Correlation between article downloads and citations (in ESurf)

Previous work has established a correlation between article downloads and citation (e.g., Perneger, 2004; Brody et al., 2006; Yan and Gerstein, 2011). The only exclusively Earth science journals I know that make article level metrics viewable are published by Copernicus (see here for info on their article level metrics).

To test for correlation between citation data and article level metrics (in a variety of forms), I downloaded (from the Web of Science) the 2015 cumulative citation counts for all articles published in Earth Surface Dynamics (ESurf) during 2013 and 2014. Admitedly this is a small sample (45 papers). I compared these citation records with the cumulative article level metrics for each article (through December 2015).

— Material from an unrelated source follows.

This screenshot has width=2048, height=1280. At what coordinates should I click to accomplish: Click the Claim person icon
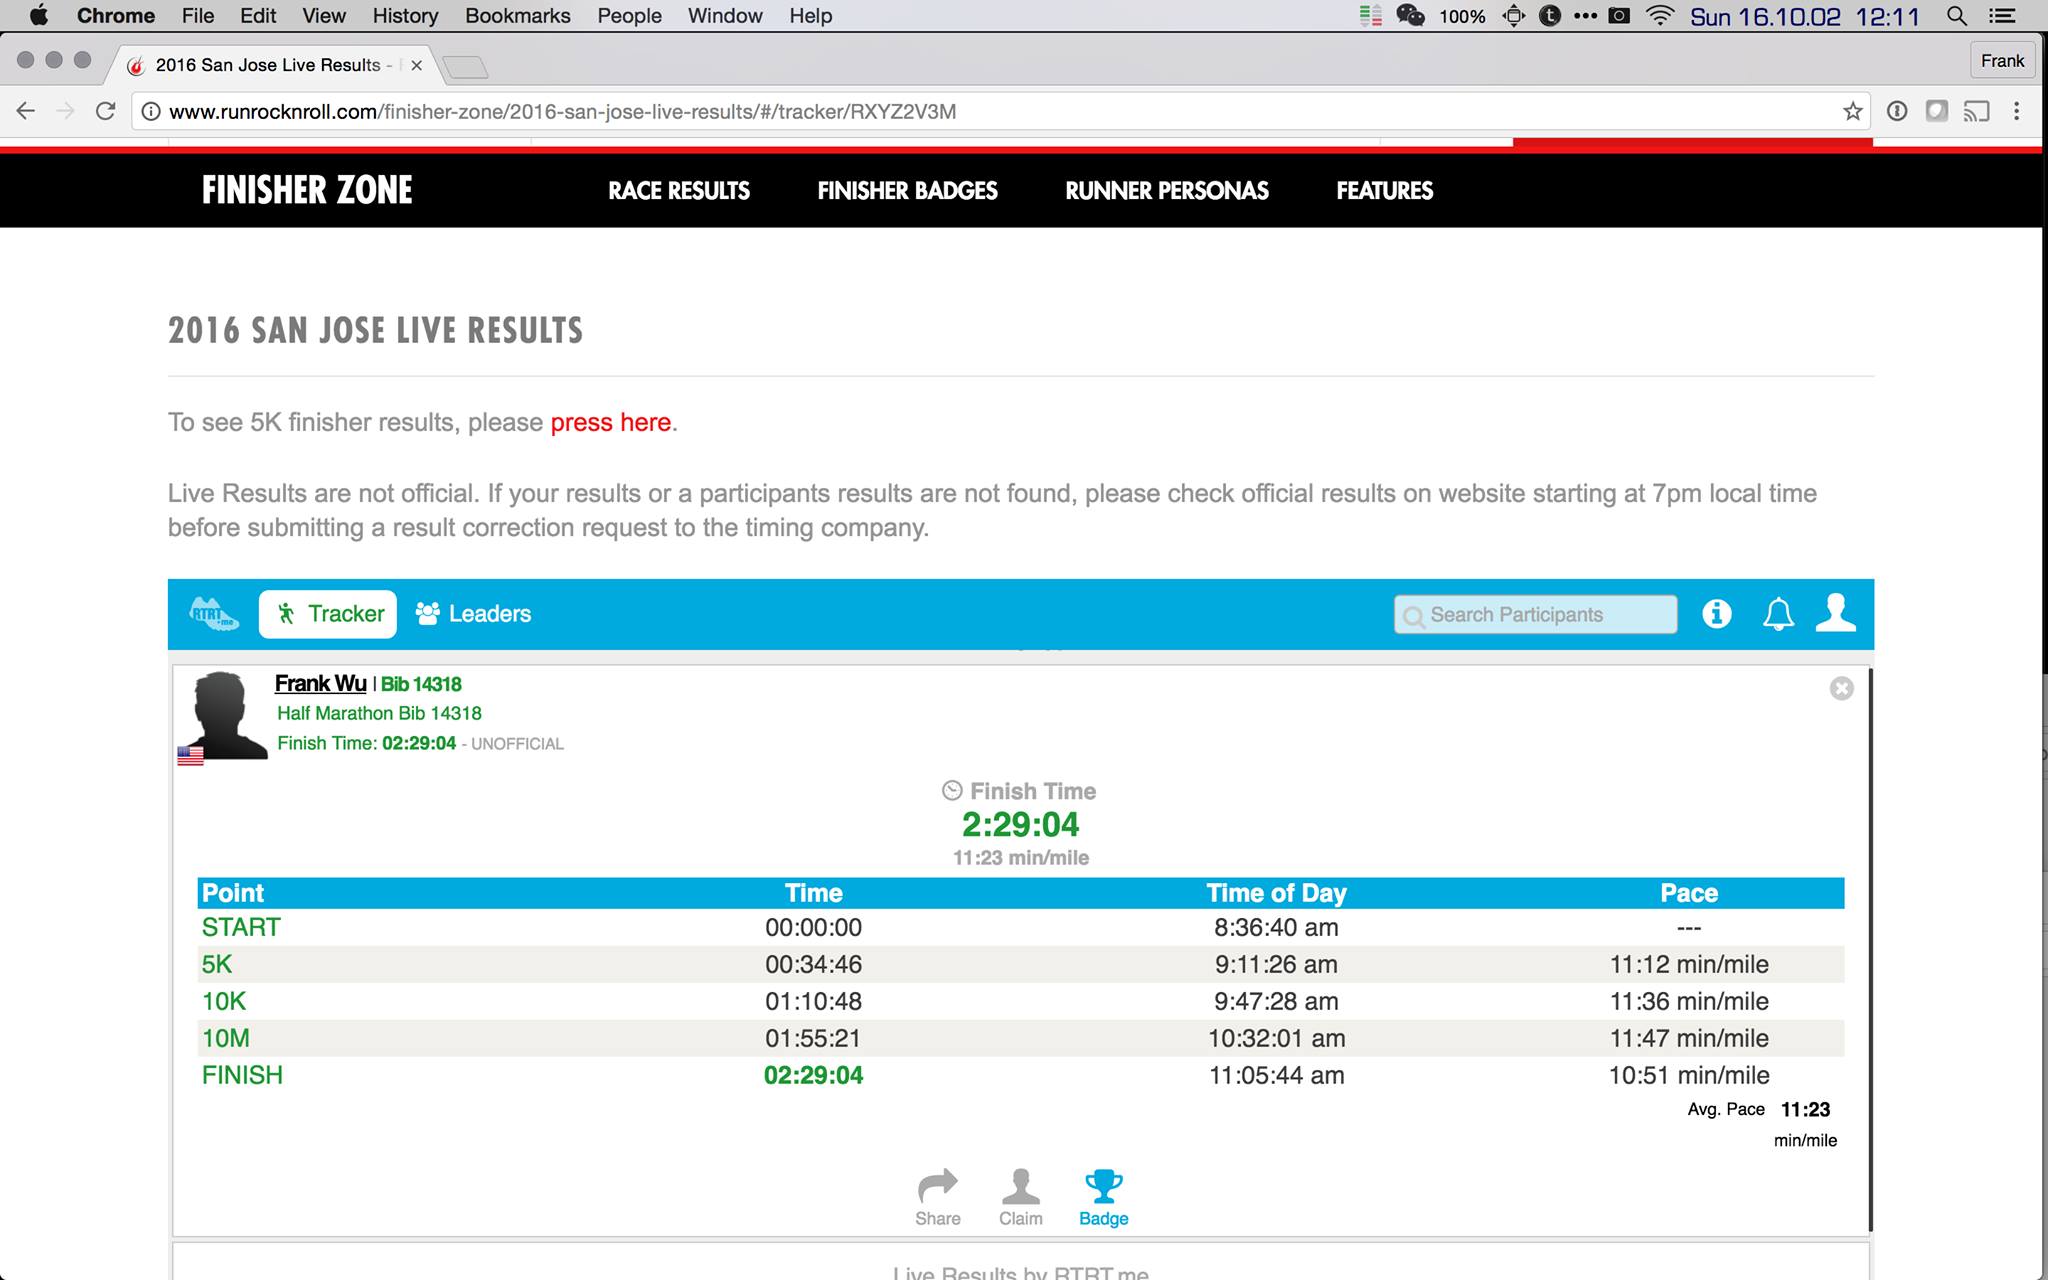tap(1020, 1187)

The article level metrics are broken into three categories: pdf downloads, xml downloads and html views. For a given paper, pdf downloads account for an average of 42% of total engagements, html views are 52%, and xml downloads are 5%.

Here is what the data look like:

Citations vs all engagement (combined html, pdf and xml):


Citations vs html views:


Citations vs pdf downloads:


finally, Citations vs xml downloads:


The correlation cofficient (r) for these plots:

  • 0.64 for citations and all engagements
  • 0.49 for citations and html views
  • 0.70 for citations and pdf downloads
  • 0.25 for citations and xml donwloads

In this data, article level metrics tend to be correlated with article citations. Some large outliers for html views are likely because this dataset spans the first few ESurf papers, and we were all checking out 1) how the manuscripts looked online; 2) the typsetting; and 3) the open review format..

Longer data records (perhaps from other Copernicus journals) will help to firm up these correlations. However, there is currently no way (that I know of), to obtain the Copernicus data without a lot of manually work —  i.e., there is no API like PLoS.

A general reference for this work has been:

Haustein S (2014) Readership metrics. In: Cronin B, Sugimoto C, editors. Beyond Bibliometrics: Harnessing Multi-dimensional Indicators of Performance. Cambridge, MA: MIT Press, 2014 (note: This whole book is an great reference)

(again, plots here were made using Tufte in R)